The story is rather complex, with a host of characters being introduced in the first eighty pages or so. It remains complex for most of the novel, but without ever really coming into focus. The driving threat feels abstract and the actions of the characters are rather erratic.
The writing is average. Many good ideas are competently presented, but there is no sign of prose virtuosity. The author tries a bit too hard with the near future clichés, such as “Brooks Armani”, or the worst one yet: “President Schwarzenegger”. Not because it is implausible, but because it is so uncool. His descriptions of locales are formulaic and boring and I found myself skimming through them.
I was left dissatisfied. I could barely work up the energy to finish the book, and it took a long time. Balfour has some great ideas, but does not present them nearly well enough.
This book was like a bowl of Honey Nut Cheerios. It seems like it should be really good, but then while you eat it, you realize it's sugary, but not really delicious. It ought to be delicious! But it's not. And then when you're done, you think, "Did I really just eat a whole bowl of that?"
This book wasn't labeled a direct sequel, but it obviously builds from Balfor's previous work (The Forge of Mars, or something). The main character is either an amazing super-agent guy, or just some Navajo dope, and you can't tell from this book. It's got that whole soap-opera vibe going, too, with multiple storylines. Unfortunately, none of them ever really get developed well enough.
It touches on some really interesting ideas, but just like the storylines, they're not developed in any real depth.
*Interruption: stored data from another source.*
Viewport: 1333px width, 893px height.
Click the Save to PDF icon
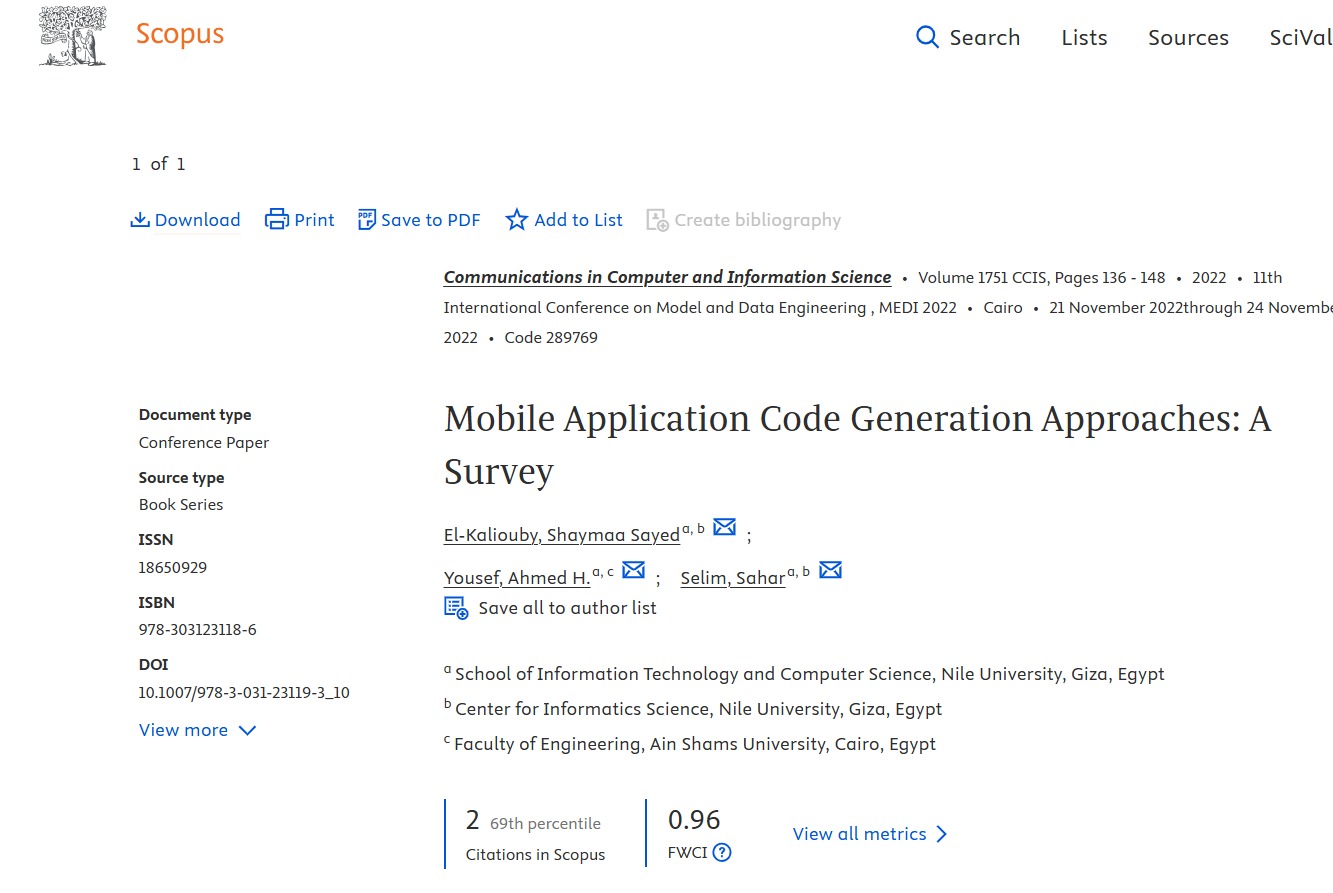(x=367, y=220)
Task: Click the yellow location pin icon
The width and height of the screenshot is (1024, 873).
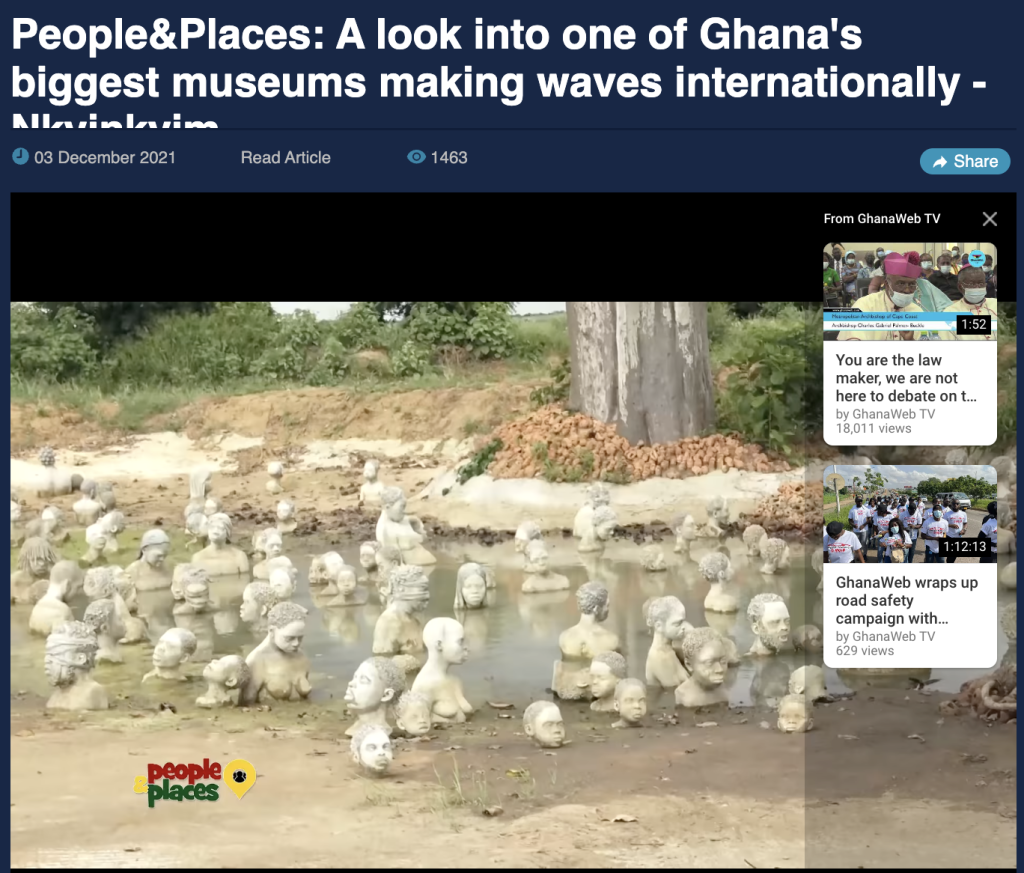Action: point(240,778)
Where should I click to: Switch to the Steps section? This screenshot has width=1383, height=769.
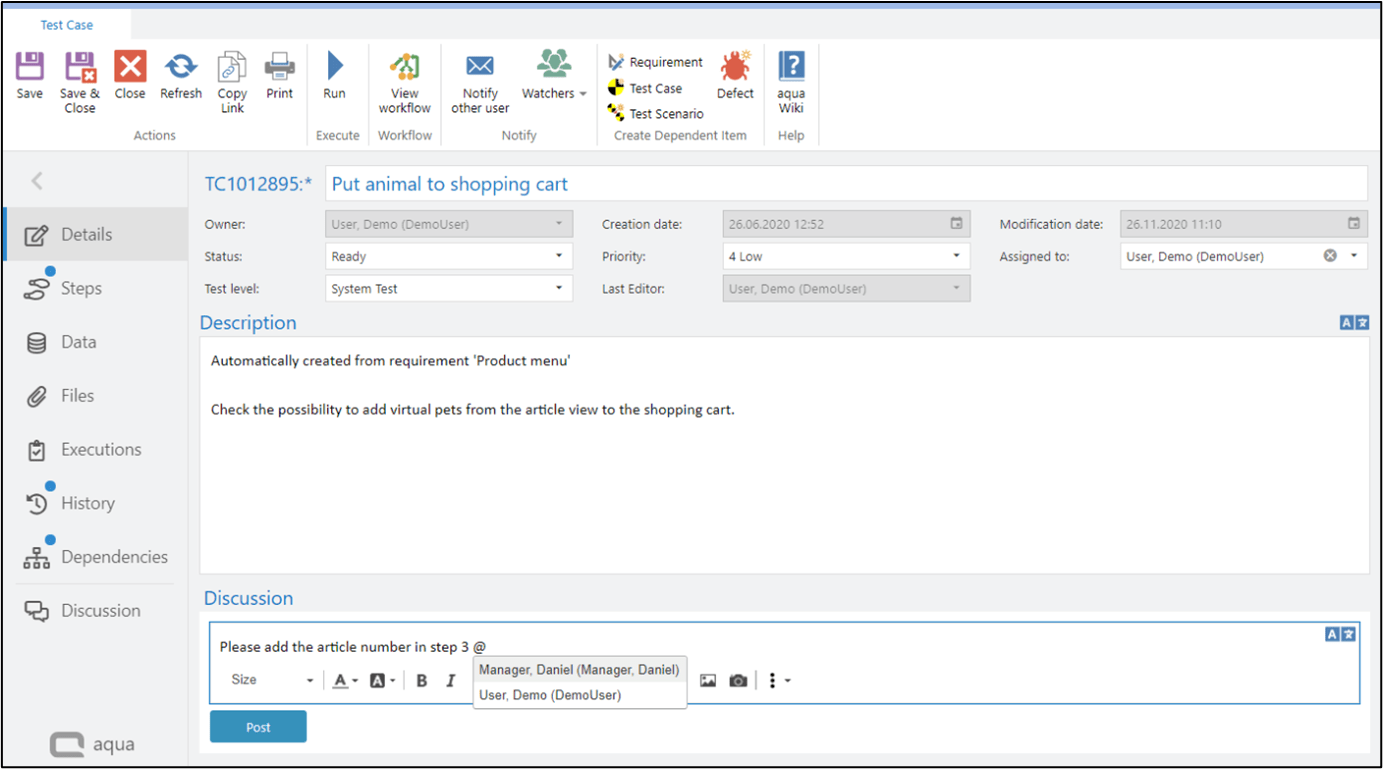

I initially tried to get into this book, but just couldn't. It didn't seem that interesting. But I tried again a few years later, and it turned out to be interesting after all. But it wasn't a *great* read. For example, there were too many subplots that weren't tied together till near the end. That got confusing and aggravating. Like "The Forge of Mars", it had a variety of different themes in it, including chase scenes and espionage worthy of a thriller.
3 & 1/2 stars. nicely done. who is this guy? i thought, intending to search out more. designer of the early game classic Neuromancer, as it turns out, a game i still remember fondly. and that's just nifty.
Fun ride. Bounces around a little toward the end and leaves me wanting more details on the conspiracies that are resolved abruptly. But fun regardless.